HOW TO COMPLETE THIS TASK:
Entries follow. Set all of them down as they stand.

GIVEN RECORDS:
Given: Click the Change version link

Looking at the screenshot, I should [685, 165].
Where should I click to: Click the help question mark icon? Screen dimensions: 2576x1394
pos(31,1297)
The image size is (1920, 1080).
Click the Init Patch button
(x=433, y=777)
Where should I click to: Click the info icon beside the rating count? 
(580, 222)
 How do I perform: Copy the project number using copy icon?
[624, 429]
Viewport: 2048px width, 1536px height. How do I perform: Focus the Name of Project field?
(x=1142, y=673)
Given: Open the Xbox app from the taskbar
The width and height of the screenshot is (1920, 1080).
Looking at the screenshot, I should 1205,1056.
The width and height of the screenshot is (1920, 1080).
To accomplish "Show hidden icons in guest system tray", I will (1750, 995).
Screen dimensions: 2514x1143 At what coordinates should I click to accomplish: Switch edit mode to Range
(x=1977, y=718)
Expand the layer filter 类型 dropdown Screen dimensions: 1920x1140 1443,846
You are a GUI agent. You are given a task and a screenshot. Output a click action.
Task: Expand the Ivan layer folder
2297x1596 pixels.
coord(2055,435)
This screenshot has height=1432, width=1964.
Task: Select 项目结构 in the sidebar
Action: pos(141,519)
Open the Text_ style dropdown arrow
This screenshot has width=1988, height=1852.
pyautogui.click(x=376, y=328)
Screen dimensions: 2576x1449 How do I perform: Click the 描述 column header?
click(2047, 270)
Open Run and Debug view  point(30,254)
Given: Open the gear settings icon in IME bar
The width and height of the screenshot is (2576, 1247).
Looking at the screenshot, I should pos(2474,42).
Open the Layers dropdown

RESPONSE FOR THIS EXERCISE:
Given: Click the Change version link

Looking at the screenshot, I should [685, 165].
Where should I click to: Click the help question mark icon? Screen dimensions: 2576x1394
pos(31,1297)
The image size is (1920, 1080).
Click the Init Patch button
(x=433, y=777)
Where should I click to: Click the info icon beside the rating count? 
(580, 222)
 How do I perform: Copy the project number using copy icon?
[624, 429]
Viewport: 2048px width, 1536px height. How do I perform: Focus the Name of Project field?
(x=1142, y=673)
Given: Open the Xbox app from the taskbar
The width and height of the screenshot is (1920, 1080).
Looking at the screenshot, I should 1205,1056.
The width and height of the screenshot is (1920, 1080).
To accomplish "Show hidden icons in guest system tray", I will (1750, 995).
Screen dimensions: 2514x1143 At what coordinates should I click to accomplish: Switch edit mode to Range
(x=1977, y=718)
Expand the layer filter 类型 dropdown Screen dimensions: 1920x1140 1443,846
You are a GUI agent. You are given a task and a screenshot. Output a click action.
Task: Expand the Ivan layer folder
2297x1596 pixels.
coord(2055,435)
This screenshot has height=1432, width=1964.
Task: Select 项目结构 in the sidebar
Action: pos(141,519)
Open the Text_ style dropdown arrow
This screenshot has width=1988, height=1852.
pyautogui.click(x=376, y=328)
Screen dimensions: 2576x1449 How do I perform: Click the 描述 column header?
click(2047, 270)
Open Run and Debug view  point(30,254)
Given: Open the gear settings icon in IME bar
The width and height of the screenshot is (2576, 1247).
Looking at the screenshot, I should pos(2474,42).
Open the Layers dropdown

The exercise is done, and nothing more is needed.